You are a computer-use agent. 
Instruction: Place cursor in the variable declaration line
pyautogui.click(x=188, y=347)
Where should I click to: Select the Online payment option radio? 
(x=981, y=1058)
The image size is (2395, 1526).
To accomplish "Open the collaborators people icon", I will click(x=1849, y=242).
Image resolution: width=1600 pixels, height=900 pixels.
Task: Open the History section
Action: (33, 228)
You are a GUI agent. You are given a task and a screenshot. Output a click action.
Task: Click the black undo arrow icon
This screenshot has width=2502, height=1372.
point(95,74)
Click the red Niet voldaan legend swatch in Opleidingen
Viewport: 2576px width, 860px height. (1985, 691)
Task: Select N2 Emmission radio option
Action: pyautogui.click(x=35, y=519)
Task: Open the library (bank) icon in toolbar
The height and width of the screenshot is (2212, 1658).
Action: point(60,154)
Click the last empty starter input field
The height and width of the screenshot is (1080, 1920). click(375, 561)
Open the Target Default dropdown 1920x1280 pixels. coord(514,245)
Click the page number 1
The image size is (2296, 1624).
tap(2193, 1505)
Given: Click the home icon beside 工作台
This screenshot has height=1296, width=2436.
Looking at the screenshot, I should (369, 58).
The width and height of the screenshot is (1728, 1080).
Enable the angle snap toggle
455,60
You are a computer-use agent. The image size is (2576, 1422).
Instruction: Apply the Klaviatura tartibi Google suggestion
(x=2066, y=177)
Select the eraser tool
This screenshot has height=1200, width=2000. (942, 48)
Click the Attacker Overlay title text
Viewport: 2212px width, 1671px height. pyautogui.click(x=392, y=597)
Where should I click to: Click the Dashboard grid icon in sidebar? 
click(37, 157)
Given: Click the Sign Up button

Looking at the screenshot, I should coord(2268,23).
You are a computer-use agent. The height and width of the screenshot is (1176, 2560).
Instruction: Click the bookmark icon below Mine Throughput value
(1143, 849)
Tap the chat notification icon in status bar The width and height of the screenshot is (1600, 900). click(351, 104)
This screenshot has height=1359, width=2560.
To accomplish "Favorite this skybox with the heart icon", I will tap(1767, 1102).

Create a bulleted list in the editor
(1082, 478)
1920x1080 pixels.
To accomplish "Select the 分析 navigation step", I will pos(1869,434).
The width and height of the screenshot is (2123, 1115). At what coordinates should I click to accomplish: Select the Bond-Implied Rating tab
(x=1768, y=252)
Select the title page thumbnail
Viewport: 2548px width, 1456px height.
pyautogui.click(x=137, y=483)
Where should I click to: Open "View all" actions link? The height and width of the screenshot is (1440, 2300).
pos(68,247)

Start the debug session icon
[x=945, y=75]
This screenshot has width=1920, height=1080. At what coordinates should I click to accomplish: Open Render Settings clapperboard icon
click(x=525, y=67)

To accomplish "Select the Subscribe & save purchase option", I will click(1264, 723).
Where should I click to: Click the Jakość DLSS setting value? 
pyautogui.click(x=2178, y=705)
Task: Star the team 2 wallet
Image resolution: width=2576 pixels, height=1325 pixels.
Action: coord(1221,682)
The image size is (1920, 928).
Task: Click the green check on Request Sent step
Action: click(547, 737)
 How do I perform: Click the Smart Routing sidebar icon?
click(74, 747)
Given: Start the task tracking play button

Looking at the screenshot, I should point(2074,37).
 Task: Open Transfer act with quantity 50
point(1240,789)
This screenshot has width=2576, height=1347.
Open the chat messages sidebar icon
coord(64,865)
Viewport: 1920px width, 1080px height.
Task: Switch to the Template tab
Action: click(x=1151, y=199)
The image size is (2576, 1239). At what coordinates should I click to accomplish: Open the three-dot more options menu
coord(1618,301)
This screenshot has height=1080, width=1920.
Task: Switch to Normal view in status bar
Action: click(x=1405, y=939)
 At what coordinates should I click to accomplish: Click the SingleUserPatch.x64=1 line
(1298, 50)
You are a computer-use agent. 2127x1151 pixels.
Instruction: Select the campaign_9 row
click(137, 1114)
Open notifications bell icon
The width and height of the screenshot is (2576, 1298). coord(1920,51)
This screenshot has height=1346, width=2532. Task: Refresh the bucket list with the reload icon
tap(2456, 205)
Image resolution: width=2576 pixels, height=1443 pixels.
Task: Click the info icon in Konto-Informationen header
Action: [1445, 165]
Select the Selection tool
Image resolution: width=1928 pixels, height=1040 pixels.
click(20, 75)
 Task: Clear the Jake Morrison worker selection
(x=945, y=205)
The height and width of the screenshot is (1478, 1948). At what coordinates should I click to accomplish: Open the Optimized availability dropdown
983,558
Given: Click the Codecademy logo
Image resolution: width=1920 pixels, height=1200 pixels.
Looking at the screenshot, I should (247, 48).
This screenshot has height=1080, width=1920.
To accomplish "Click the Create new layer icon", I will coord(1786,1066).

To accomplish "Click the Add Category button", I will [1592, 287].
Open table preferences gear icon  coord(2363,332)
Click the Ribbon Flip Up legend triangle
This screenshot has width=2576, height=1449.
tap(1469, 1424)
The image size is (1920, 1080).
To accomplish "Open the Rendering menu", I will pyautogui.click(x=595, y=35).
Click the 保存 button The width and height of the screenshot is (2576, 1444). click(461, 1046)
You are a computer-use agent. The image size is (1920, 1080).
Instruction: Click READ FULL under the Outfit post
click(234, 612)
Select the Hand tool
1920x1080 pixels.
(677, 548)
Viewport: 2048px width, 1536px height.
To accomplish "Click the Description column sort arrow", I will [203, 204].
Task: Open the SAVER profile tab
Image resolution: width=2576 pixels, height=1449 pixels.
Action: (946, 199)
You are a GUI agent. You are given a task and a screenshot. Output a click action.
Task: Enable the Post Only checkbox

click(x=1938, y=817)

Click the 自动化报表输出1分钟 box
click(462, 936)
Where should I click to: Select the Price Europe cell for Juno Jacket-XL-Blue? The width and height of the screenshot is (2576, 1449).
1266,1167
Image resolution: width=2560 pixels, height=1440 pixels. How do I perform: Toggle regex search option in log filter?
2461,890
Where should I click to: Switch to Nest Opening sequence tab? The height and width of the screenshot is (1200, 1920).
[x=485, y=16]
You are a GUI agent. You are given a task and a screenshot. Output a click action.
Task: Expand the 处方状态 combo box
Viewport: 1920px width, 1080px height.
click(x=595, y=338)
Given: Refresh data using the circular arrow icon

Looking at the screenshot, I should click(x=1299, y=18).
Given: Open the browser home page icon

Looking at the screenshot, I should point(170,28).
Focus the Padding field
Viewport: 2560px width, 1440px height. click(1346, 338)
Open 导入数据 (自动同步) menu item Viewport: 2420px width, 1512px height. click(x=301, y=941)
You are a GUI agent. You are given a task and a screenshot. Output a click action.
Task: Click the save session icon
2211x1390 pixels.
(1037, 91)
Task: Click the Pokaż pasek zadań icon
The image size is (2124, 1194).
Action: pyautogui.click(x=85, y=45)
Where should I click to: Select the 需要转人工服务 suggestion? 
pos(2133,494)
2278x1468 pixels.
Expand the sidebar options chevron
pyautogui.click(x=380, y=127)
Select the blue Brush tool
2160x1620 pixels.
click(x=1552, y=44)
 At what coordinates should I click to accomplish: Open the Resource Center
----
• [What the task asks]: Transcribe exactly, starting at the line with "2278x1468 pixels." and continuing through the last line of the data above; leave out all earlier lines.

• [Your response]:
2278x1468 pixels.
Expand the sidebar options chevron
pyautogui.click(x=380, y=127)
Select the blue Brush tool
2160x1620 pixels.
click(x=1552, y=44)
 At what coordinates should I click to accomplish: Open the Resource Center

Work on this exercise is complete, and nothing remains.